Domenica in edicola, dicevamo, l’ex procuratore federale Pecoraro decide di tornare su Inter-Juve del 2018. All’epoca ha cercato, assicura, l’audio della conversazione tra Orsato e il VAR sul mancato secondo giallo a Pjanic, chiedendosi perché mancasse. Ecco, perché mancasse ce l’hanno spiegato in tanti, più bravi di chi scrive: l’audio non è stato trovato perché non è mai esistito. E, regolamento alla mani, non sarebbe mai potuto esistere: se quella conversazione fosse avvenuta, sarebbe stato un errore colossale e una violazione macroscopica del protocollo. Che il procuratore federale dell’epoca l’abbia cercato dà ulteriori conferme circa il perché di tanti e tali flop: ignorare completamente le regole del gioco, per chi deve giudicare sul loro rispetto è un fatto gravissimo. Ancora peggio tornare sull’argomento a distanza di due anni, per sollevare una polemica che non si capisce quali finalità abbia. Non è neanche una questione di merito, perché Orsato in quella partita ha oggettivamente arbitrato malissimo. Se la cultura del sospetto nasce da chi ricopre, o in questo caso ricopriva, cariche istituzionali, allora abbiamo un problema molto serio. Lo lo abbiamo avuto.

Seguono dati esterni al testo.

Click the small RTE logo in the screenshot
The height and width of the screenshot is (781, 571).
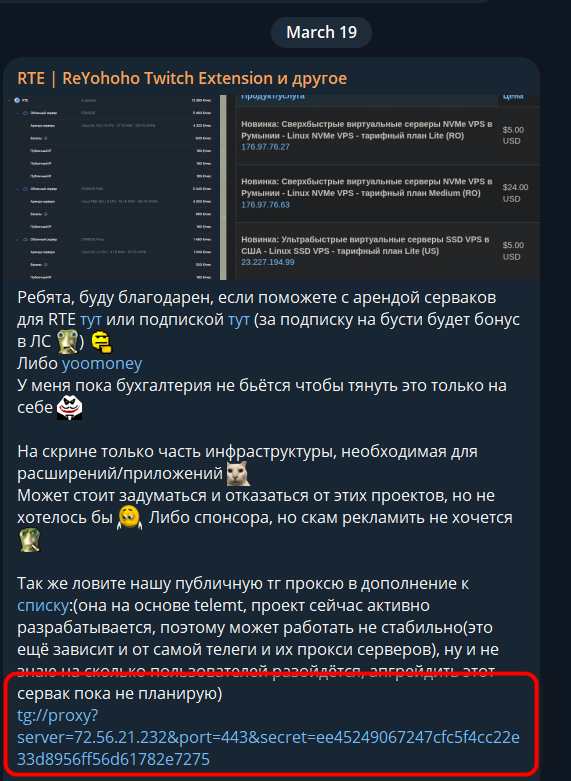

Arriviamo all’attualità. Strepitano tutti. Il calcio, cioè la Lega Serie A, che difende la propria voglia di ricominciare la stagione. Il ministro Spadafora, ma merita un capitolo a parte. Il calcio che fa? Aspetta il governo, in un clima di incertezza che è comprensibile ma giorno dopo giorno rischia di fare sempre più danni, se non sarà pronto un piano B concreto e ben ragionato. Mercoledì può arrivare lo stop definitivo, o forse no. Aspettiamo la Bundesliga o magari la Premier. In questo momento, tutto fa pensare che lo stop sia più probabile della ripresa: ha senso anche sportivamente parlando. Non ci raccontate che giocare ogni 72 ore sia una cosa davvero fattibile. Il calcio si fermerà perché in questo momento ha capito che forse è inevitabile farlo, ma aspetta che sia il governo a prendersi questa responsabilità. E forse non è neanche tanto sbagliato: in Francia è andata così. In Spagna no, e i calciatori non vogliono giocare.

Arriviamo al ministro Spadafora. Siamo ancora allibiti dal pressappochismo della comunicazione di domenica sera. Forse vive su Marte, forse in un Paese dove il calcio non è l’unico sport davvero importante. Belli i centri danza, belle le palestre, belle le piscine. Vanno avanti, senza calcio? No, e questo il ministro dello Sport dovrebbe saperlo, o altrimenti converrebbe chiederne le dimissioni immediate. Sia Spadafora che la Lega Serie A, in questo momento, mancano il bersaglio: il punto non è giocare o non giocare ora. Il punto è avere le idee chiare, programmare, fare i conti con i numeri e le cifre di un movimento che fa girare l’Italia a livello economico e non solo. Quando il ministro fa i capricci sul calcio, parla di altri sport, non sta sputando in faccia a Cristiano Ronaldo o alle star patinate della Serie A. Sta sputando in faccia a migliaia di calciatori e allenatori professionisti e non, a magazzinieri, massaggiatori, cameraman, steward, medici, preparatori fotografi, giornalisti (sì ci siamo anche noi), edicolanti, ristoratori, camerieri, maestri di calcio. L’elenco è lungo? No, c’è molto di più: è un elenco ancora approssimativo. Un po’ come il ministro.